Half an hour later, Adam was trudging back into the lab when all he really wanted to do was sleep. Desperately. He'd made the mistake of babysitting his nephew a couple days when he was sick so that his sister and Flack could still go to work. Normally, spending time with Kieran was Adam's most favourite thing to do with his spare time. They went to the zoo and the library and the children's section at the Metropolitan Museum of Art. Once Adam had even taken his little buddy to a comic book convention. Only poor Kieran had been so sick he'd been house bound. And now, unfortunately, some of the germs had been passed on to his adoring uncle.

Adam felt miserable. A raspy voice and congested sinuses made him sound even worse. He was suffering and all the cups of ginseng or enchincea tea in the world would not cure him. So why, on one of the stormiest, coldest nights of the winter, did he find it so hard to say no to Mac?

Because you need to money, Adam told himself, as he settled down with a stack of surveillance tapes that had arrived shortly before he'd walked in the door. He took a sip of his ginseng tea. Revelling in the warmth that flooded his scratchy, aching throat. He pulled a package of Halls from his pocket and popped one of the cherry flavoured lozenges into his mouth. Mac had given him a briefing on what had gone down earlier in the Bronx, and now he was prepared for the long haul.

And now his phone was ringing. Adam put a foot on the bottom of the desk and launched his chair across the small work area, snatched his phone and slid back to his original point of origin. All in one seemingly fluid motion.

He checked the call display. Frowning when the last name FLACK came up. He pressed talk and held the phone to his ear.

"Male or female?" he asked.

"That joke is getting a little old, Adam," Flack responded.
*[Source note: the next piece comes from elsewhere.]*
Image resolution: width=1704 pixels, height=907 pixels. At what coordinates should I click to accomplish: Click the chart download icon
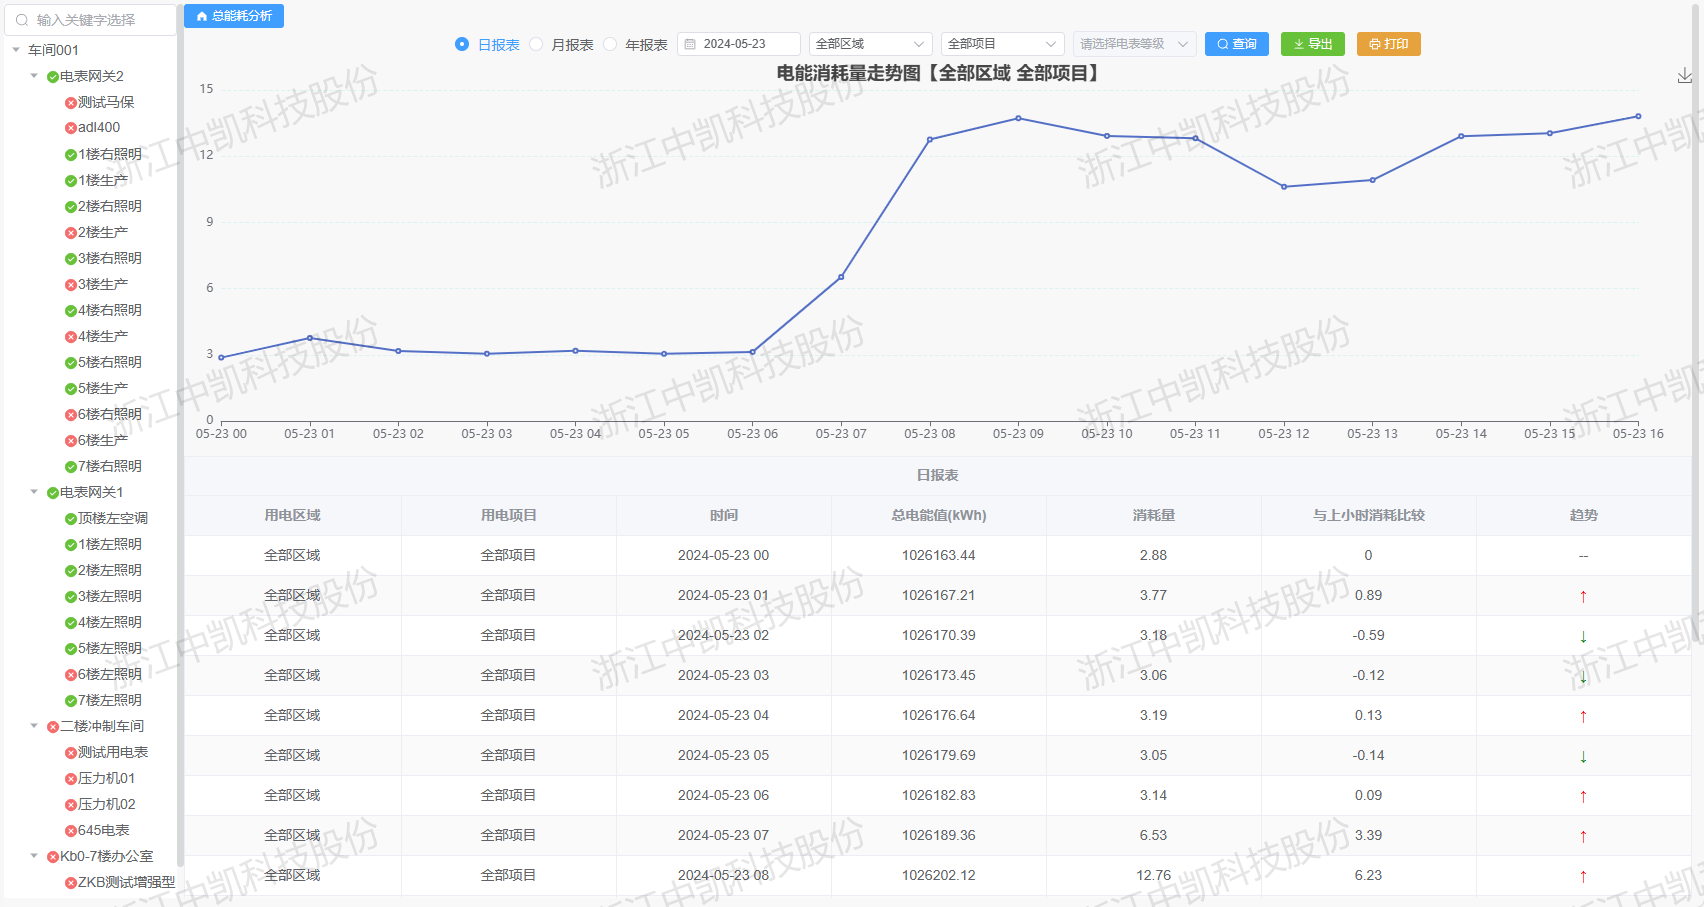[x=1684, y=76]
"I don't know…I always slightly chuckle when I say it," the lab tech said. "I mean, do you two actually realize the major confusion you caused around here when you decided to get married? It's been a year and people still can't get things straight. In fact, I was just thinking that…"
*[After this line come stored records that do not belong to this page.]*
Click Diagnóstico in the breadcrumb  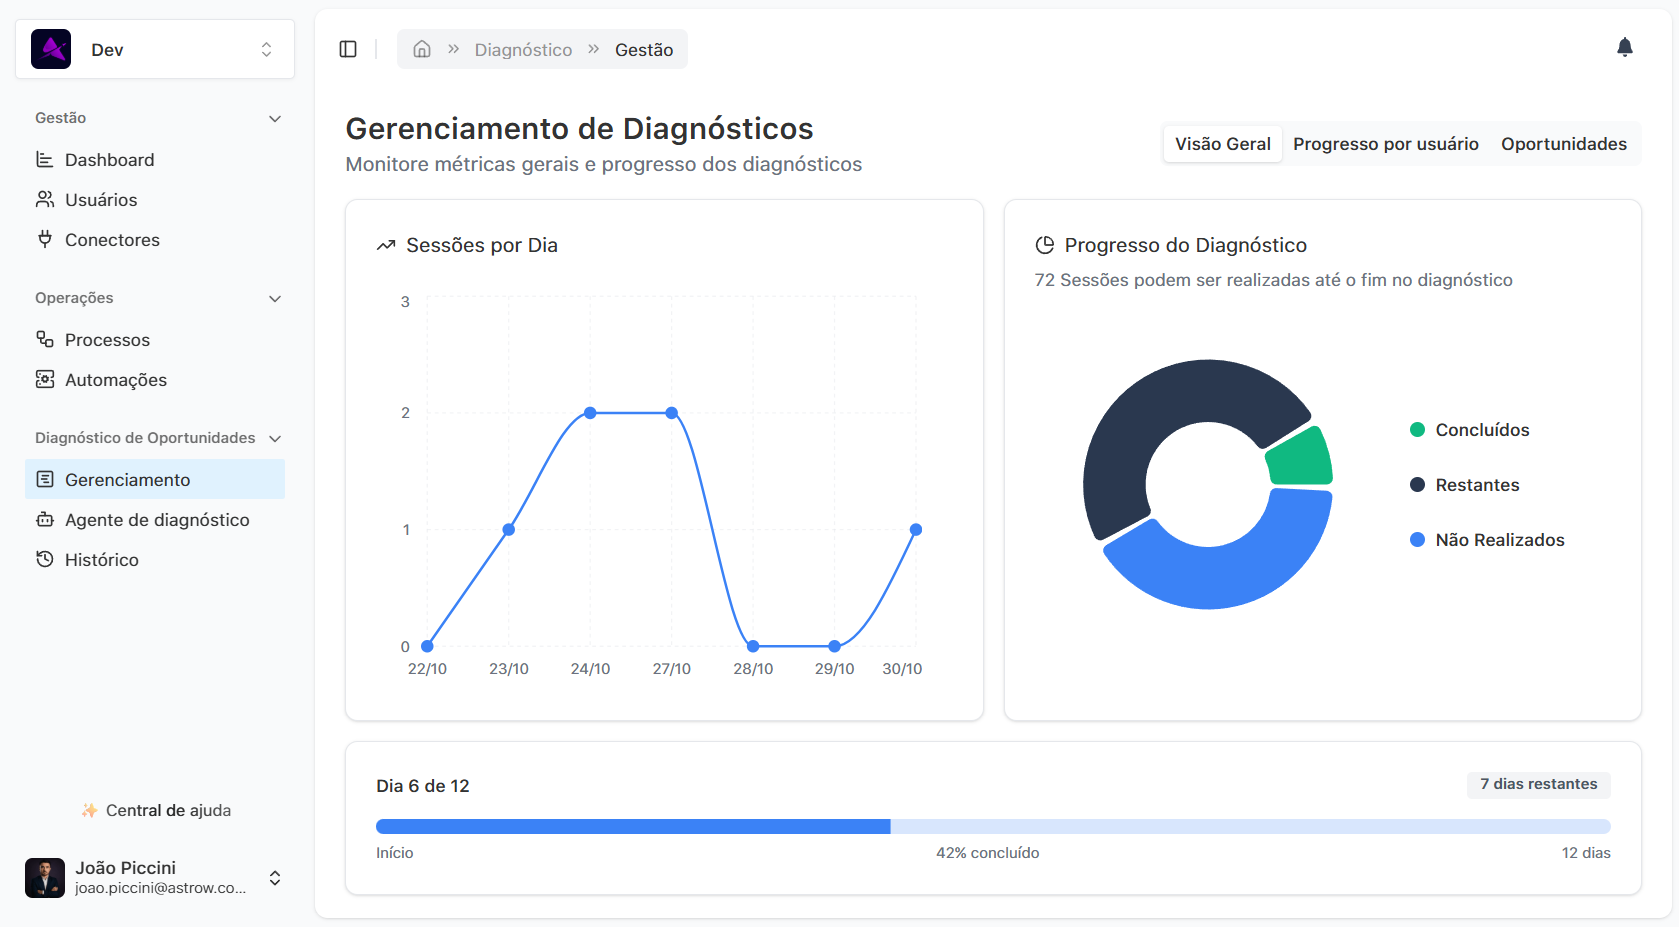tap(523, 50)
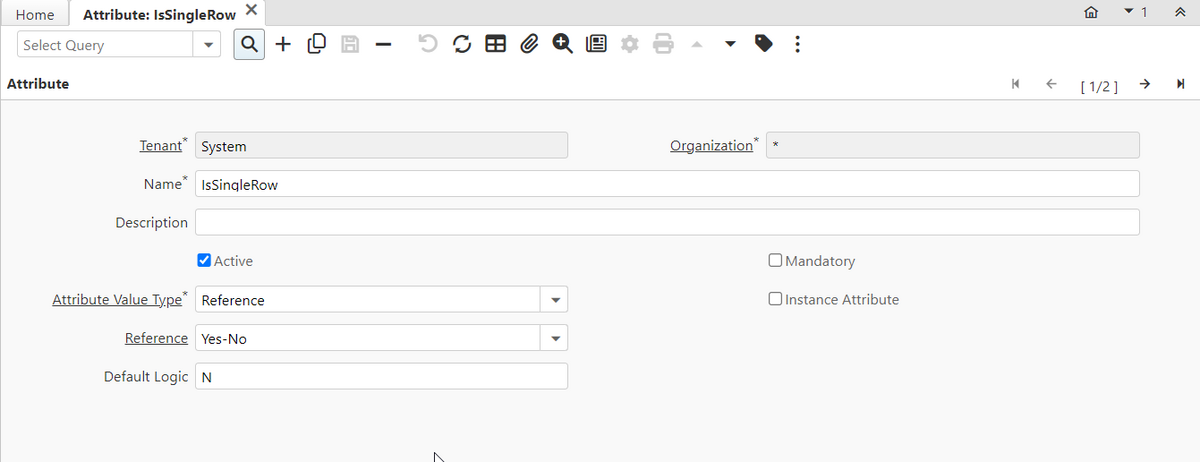Copy the record using duplicate icon
The image size is (1200, 462).
(316, 44)
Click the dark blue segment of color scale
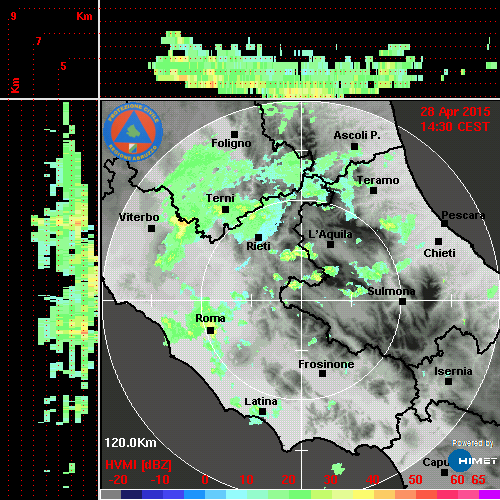The width and height of the screenshot is (500, 500). (x=131, y=494)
"Adam," Flack cut him off. "You're giving me a splitting head ache already, buddy."

"My sister is to blame for that," Adam corrected his brother in law. "I lived with her for nearly nineteen years. I know what a migraine she is with her constant cleaning and her nagging and her penchant for spraying rose scented room freshener and her…"

"Adam…"

"I remember this one time involving seventy dollars worth of lilac scented candles. She came to visit me when I was in residence at Columbia and started complaining about the smell of dirty feet in my dorm room so she went out and…"
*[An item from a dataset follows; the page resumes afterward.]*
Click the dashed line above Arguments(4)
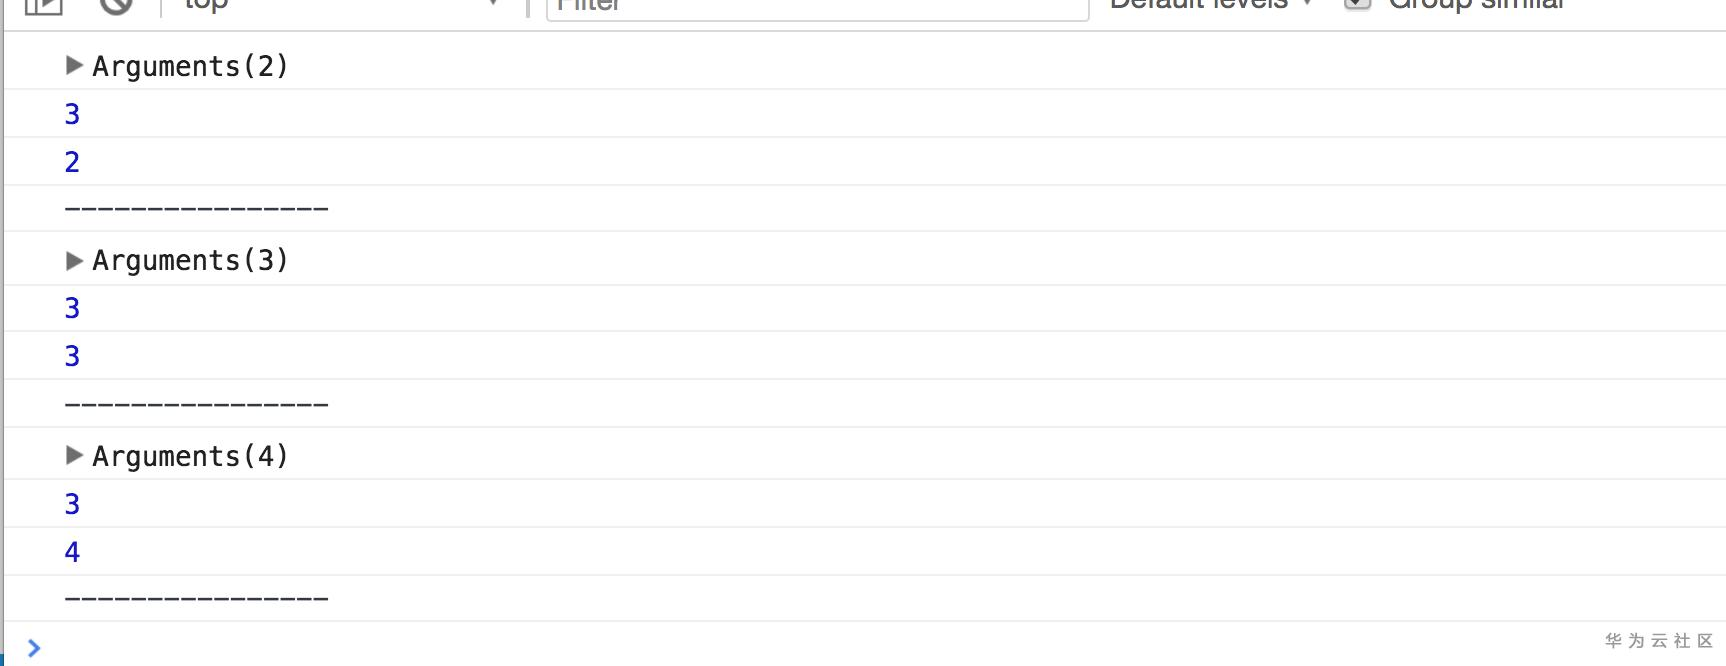 point(196,405)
"Adam!" Flack repeated more forcibly.

"…she ended up filling my entire room with the smell of lilacs. I am telling you the scent was enough to choke a horse. I practically needed a gas mask for three days just to survive in there. And it wasn't like it was old tennis shoes or dirty socks causing the smell. I had just forgotten about this science experiment I had stashed under the bed. A potato with all these wires stuck in it and sitting in a cup of water . It was actually a really cool experiment about trying to create an alternate power source. Only Sam got grossed out by the sight of this moldy potato and tossed it. Thanks to her I got a D on that project and I've never quite forgiven her for it because it was the only mark I ever got in my life that wasn't an A. Still pisses me off to this day to think about it. So anyway she…."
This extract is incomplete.